No the bigger producers do use dilutants for their PG-free juices (marketed at those who are allergic to PG). But that's in the minority.. I'm just using it as an example of the 30% not always being PG 
But you're right, simply writing 70vg is enough for our purposes, definitely.

Reactions: Like 1


----------



## playa4life (27/5/17)

Thanx for clearing it up guys!
I was always under the impression that 70/30 meant PG/VG... but having never sat down and mixed a drop in my life, I think my ignorance should be forgiven.
I will never forget that 70/30 refers to VG/PG. 
I'm a linear thinker so in my mind, P comes before V in the alphabet hence my thinking of 70PG/30VG.
But, I've made a mental note that when it comes to mixing, V comes before P. 
I also suffer, happily I might add, from, sometimes manic, OCD. 
You guys have no idea how my OCD starts to tingle when I watch videos that, lets say, calls for 1.5ml of something, and the mixer adds 1.57ml of that ingredient and says "it's acceptable". 
This makes my blood boil. But... I'm OCD


----------



## RichJB (27/5/17)

Inaccuracy doesn't bother me much, within limits.

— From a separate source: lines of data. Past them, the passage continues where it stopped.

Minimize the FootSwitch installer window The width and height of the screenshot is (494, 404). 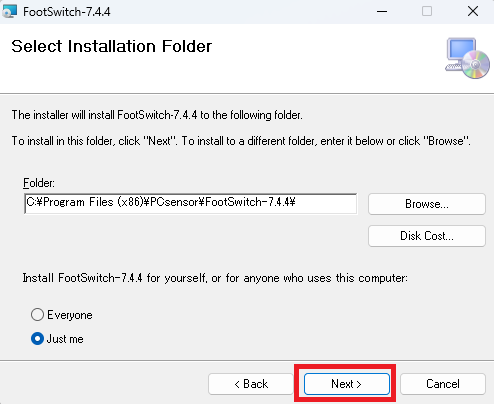(382, 12)
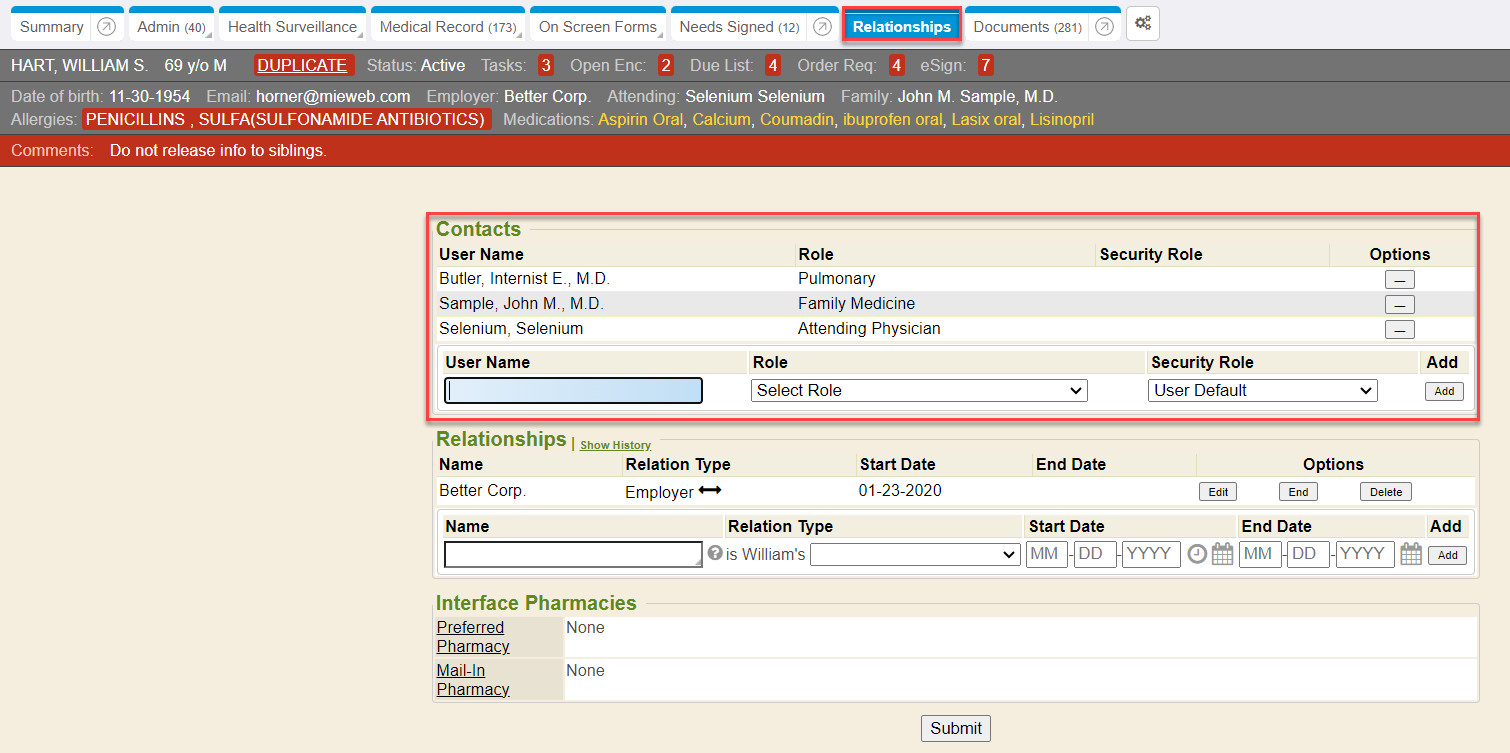Image resolution: width=1510 pixels, height=753 pixels.
Task: Open the gears settings icon after Documents tab
Action: [x=1143, y=24]
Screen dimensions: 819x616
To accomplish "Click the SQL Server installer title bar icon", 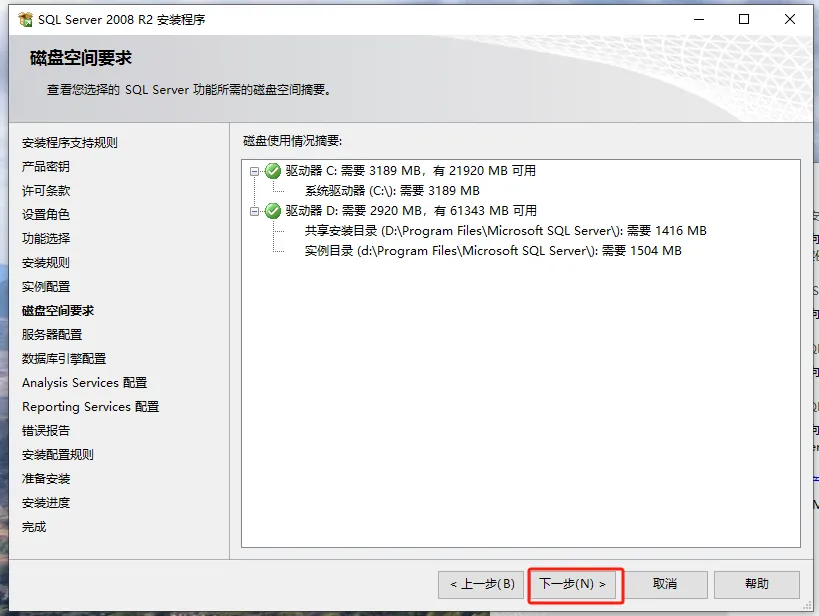I will click(x=25, y=19).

Recipes are rounded out anyway. If a recipe developer says 2% of a concentrate, has he tested it at 1.9% and 2.1%? Can he say definitely that 2% is the _*exact*_ percentage that works best, and nothing else will do? I doubt it. At worst, I think it will push a flavour fractionally more forward in the mix, probably to such a small degree that it won't be discernible. 

It will make a difference with extremely potent concentrates. If a recipe says to use 0.1% of Flv Rich Cinnamon and you accidentally add 0.17%, you've almost doubled the potency. That will make a discernible difference. But going up from 2.5% to 2.6% isn't a biggie imo. For the less potent concentrates, recipe developers often work in half-percentages anyway. If 1.5% of a flavour isn't strong enough for them, they'll bump up to 2% straight away without testing anything in between.

This is also why you shouldn't take the given percentages as gospel. If you mix a mango peach strawberry and you aren't getting the peach, there's no rule against bumping it up by 1% next time you mix that recipe. Lots of mixers just use the given percentages as a guide and then tailor it to their palate. I don't care if "it's not the same juice that the recipe developer intended". I want my juice to taste right to me, not to him.

Reactions: Agree 1


----------



## aktorsyl (27/5/17)

playa4life said:


> I'm a linear thinker so in my mind, P comes before V in the alphabet hence my thinking of 70PG/30VG.
> But, I've made a mental note that when it comes to mixing, V comes before P.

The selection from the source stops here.